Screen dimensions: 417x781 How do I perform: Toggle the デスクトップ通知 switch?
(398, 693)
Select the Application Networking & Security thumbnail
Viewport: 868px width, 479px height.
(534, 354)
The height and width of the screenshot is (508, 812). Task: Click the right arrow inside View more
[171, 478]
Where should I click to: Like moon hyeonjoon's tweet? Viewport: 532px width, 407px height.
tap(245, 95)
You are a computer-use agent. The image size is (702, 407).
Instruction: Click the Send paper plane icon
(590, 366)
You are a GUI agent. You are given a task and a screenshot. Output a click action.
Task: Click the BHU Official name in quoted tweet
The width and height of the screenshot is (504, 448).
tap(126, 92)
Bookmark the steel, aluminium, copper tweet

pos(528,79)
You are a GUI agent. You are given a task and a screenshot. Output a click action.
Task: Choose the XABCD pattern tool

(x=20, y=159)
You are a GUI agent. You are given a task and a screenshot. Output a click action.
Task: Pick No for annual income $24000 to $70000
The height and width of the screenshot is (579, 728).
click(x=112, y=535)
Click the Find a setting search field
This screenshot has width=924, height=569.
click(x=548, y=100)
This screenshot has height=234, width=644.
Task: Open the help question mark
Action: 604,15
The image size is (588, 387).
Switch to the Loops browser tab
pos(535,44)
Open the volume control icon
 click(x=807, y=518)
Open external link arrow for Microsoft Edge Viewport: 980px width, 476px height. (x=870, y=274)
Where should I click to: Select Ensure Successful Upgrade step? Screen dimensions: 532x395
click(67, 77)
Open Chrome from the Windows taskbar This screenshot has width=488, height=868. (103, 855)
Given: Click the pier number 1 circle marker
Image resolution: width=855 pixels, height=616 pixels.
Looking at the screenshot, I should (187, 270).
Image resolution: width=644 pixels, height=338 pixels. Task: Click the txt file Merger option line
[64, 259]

[Problem]: The entire listing must be repeated without a single change.

[Task result]:
Screen dimensions: 417x781 How do I perform: Toggle the デスクトップ通知 switch?
(398, 693)
Select the Application Networking & Security thumbnail
Viewport: 868px width, 479px height.
(534, 354)
The height and width of the screenshot is (508, 812). Task: Click the right arrow inside View more
[171, 478]
Where should I click to: Like moon hyeonjoon's tweet? Viewport: 532px width, 407px height.
tap(245, 95)
You are a computer-use agent. The image size is (702, 407).
Instruction: Click the Send paper plane icon
(590, 366)
You are a GUI agent. You are given a task and a screenshot. Output a click action.
Task: Click the BHU Official name in quoted tweet
The width and height of the screenshot is (504, 448).
tap(126, 92)
Bookmark the steel, aluminium, copper tweet

pos(528,79)
You are a GUI agent. You are given a task and a screenshot. Output a click action.
Task: Choose the XABCD pattern tool

(x=20, y=159)
You are a GUI agent. You are given a task and a screenshot. Output a click action.
Task: Pick No for annual income $24000 to $70000
The height and width of the screenshot is (579, 728).
click(x=112, y=535)
Click the Find a setting search field
This screenshot has width=924, height=569.
click(x=548, y=100)
This screenshot has height=234, width=644.
Task: Open the help question mark
Action: 604,15
The image size is (588, 387).
Switch to the Loops browser tab
pos(535,44)
Open the volume control icon
 click(x=807, y=518)
Open external link arrow for Microsoft Edge Viewport: 980px width, 476px height. (x=870, y=274)
Where should I click to: Select Ensure Successful Upgrade step? Screen dimensions: 532x395
click(67, 77)
Open Chrome from the Windows taskbar This screenshot has width=488, height=868. (103, 855)
Given: Click the pier number 1 circle marker
Image resolution: width=855 pixels, height=616 pixels.
Looking at the screenshot, I should (187, 270).
Image resolution: width=644 pixels, height=338 pixels. Task: Click the txt file Merger option line
[64, 259]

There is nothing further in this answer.